_What you will do_
From the line that contains "Given: Click the" to the end of the records below, copy every line exactly. Both the first and last of these lines count.

_Exercise material_

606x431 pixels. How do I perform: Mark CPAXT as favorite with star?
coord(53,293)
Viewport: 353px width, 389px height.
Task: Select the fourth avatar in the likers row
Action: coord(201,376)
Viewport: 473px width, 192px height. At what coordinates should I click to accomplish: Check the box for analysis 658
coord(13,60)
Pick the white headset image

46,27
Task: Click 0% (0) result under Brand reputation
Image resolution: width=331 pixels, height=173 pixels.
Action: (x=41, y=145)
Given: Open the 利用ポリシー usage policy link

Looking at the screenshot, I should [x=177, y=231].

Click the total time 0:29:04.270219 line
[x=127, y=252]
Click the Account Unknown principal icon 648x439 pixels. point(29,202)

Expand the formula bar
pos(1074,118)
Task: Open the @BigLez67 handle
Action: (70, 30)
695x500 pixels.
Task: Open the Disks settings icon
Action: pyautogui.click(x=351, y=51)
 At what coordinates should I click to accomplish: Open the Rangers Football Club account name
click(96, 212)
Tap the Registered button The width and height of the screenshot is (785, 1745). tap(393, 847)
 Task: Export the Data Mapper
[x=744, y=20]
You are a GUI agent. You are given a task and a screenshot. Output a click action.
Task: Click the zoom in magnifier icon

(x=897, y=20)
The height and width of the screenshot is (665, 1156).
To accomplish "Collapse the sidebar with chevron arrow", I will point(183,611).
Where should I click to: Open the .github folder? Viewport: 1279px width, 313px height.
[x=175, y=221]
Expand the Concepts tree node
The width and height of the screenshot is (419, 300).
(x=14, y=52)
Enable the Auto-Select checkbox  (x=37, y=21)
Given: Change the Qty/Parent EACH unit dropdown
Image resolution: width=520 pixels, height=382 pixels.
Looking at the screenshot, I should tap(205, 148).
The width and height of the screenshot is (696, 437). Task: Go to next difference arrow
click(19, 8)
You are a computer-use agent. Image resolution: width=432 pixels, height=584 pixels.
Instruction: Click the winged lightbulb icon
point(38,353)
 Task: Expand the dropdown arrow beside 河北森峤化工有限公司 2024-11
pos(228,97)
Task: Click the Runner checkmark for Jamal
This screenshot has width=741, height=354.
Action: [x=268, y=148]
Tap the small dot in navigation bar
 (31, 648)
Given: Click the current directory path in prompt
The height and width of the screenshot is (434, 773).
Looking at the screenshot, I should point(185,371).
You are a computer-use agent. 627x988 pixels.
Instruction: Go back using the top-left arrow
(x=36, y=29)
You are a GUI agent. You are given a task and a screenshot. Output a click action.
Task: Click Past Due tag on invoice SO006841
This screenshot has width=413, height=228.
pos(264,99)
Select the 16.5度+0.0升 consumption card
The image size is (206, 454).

_Problem solution_
Given: Click the current directory path in prompt
The height and width of the screenshot is (434, 773).
Looking at the screenshot, I should point(185,371).
You are a computer-use agent. 627x988 pixels.
Instruction: Go back using the top-left arrow
(x=36, y=29)
You are a GUI agent. You are given a task and a screenshot. Output a click action.
Task: Click Past Due tag on invoice SO006841
This screenshot has width=413, height=228.
pos(264,99)
Select the 16.5度+0.0升 consumption card
The image size is (206, 454).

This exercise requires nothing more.